▶ GIVEN RECORDS:
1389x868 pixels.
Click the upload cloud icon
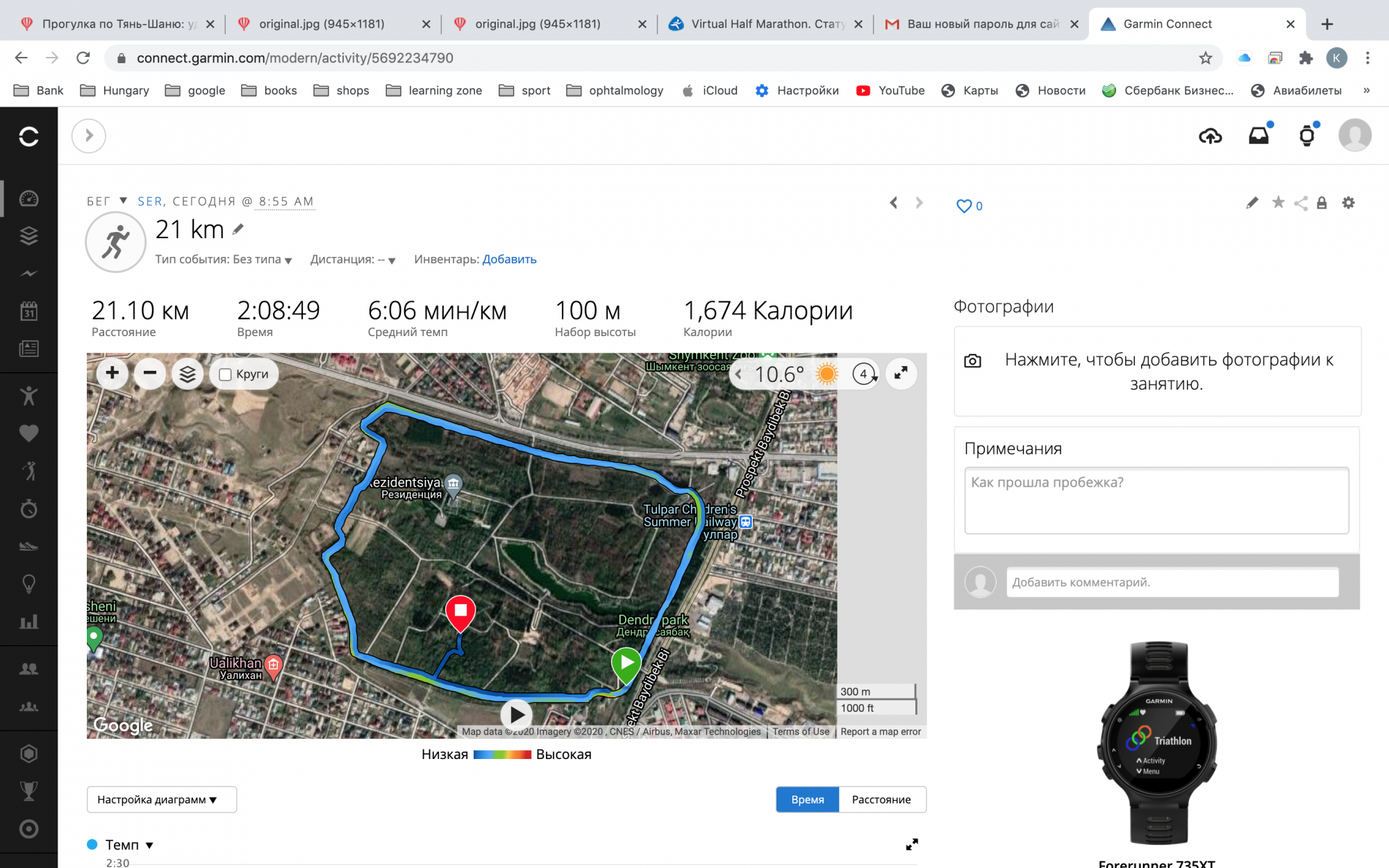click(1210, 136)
--
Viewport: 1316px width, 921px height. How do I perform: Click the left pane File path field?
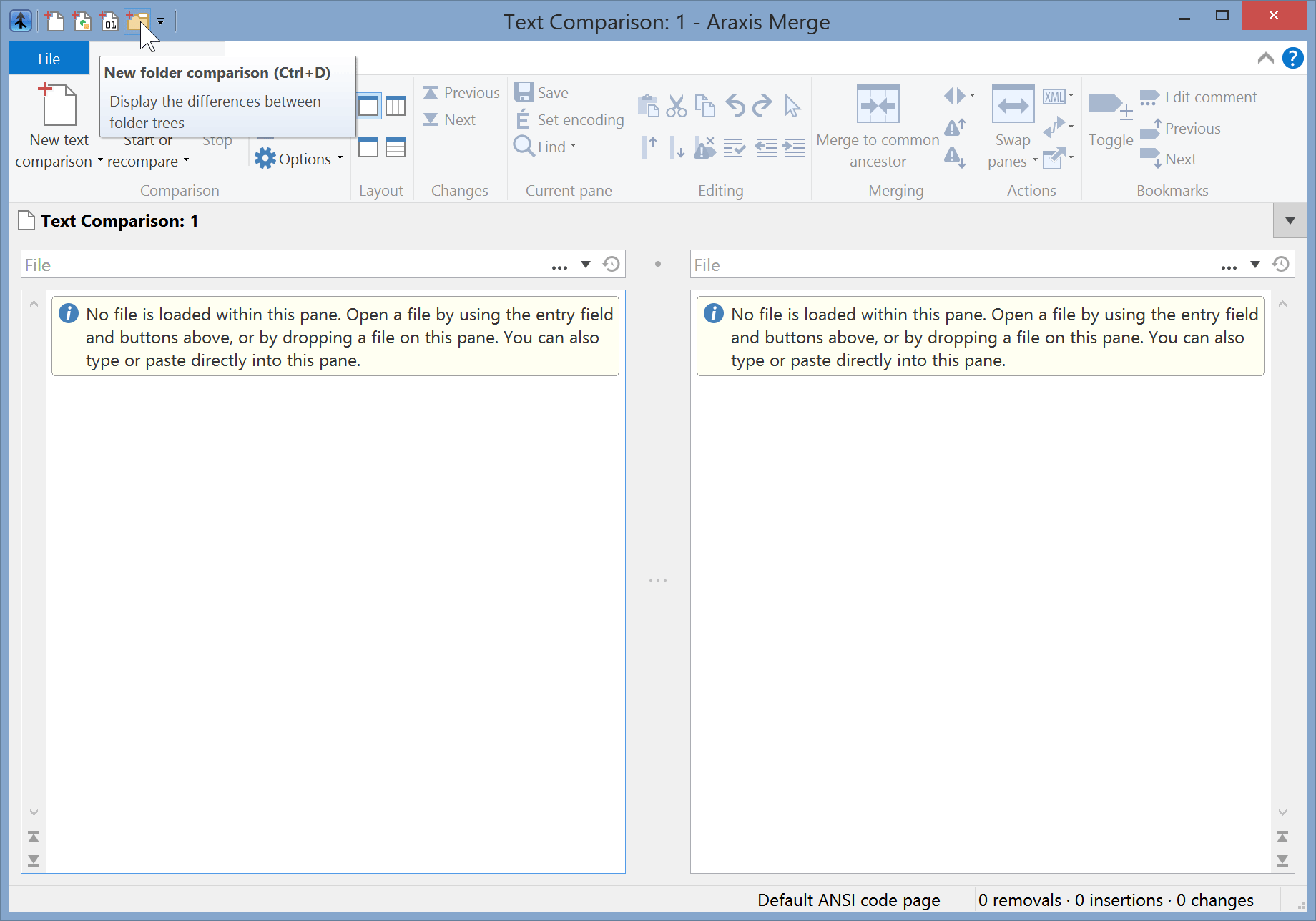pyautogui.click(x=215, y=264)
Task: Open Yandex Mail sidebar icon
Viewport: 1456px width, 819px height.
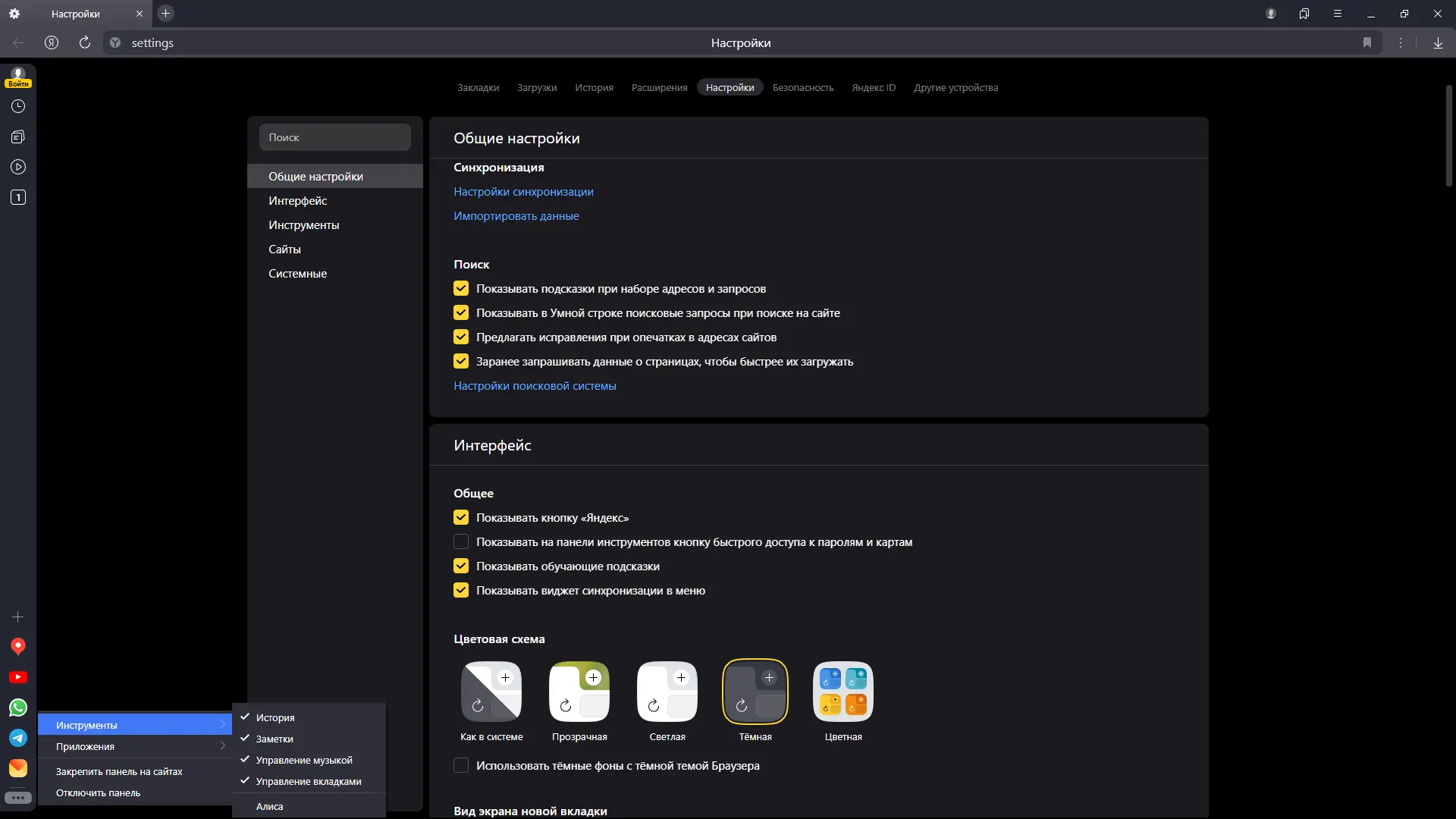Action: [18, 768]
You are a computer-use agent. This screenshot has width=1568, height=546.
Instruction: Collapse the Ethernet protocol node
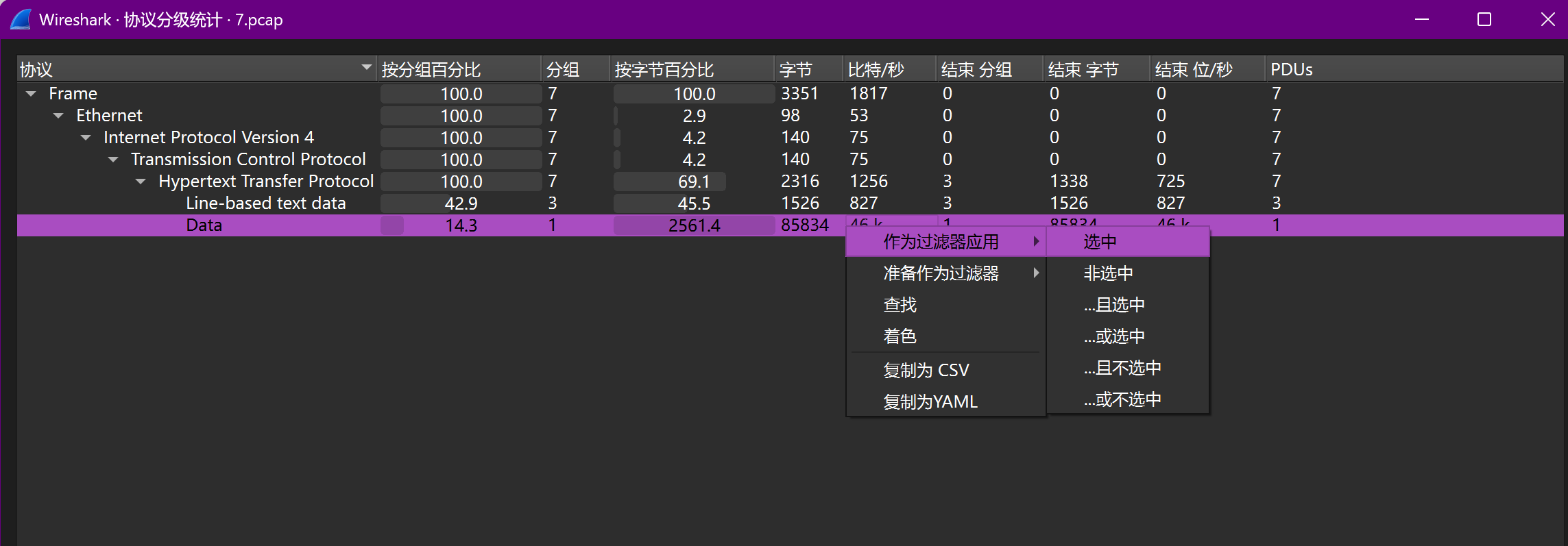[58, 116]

▶ TASK GOAL:
Count how many lines in the listing above contain the string "Viewport", with case counting. Give only the number.

▶ TASK ANSWER:
2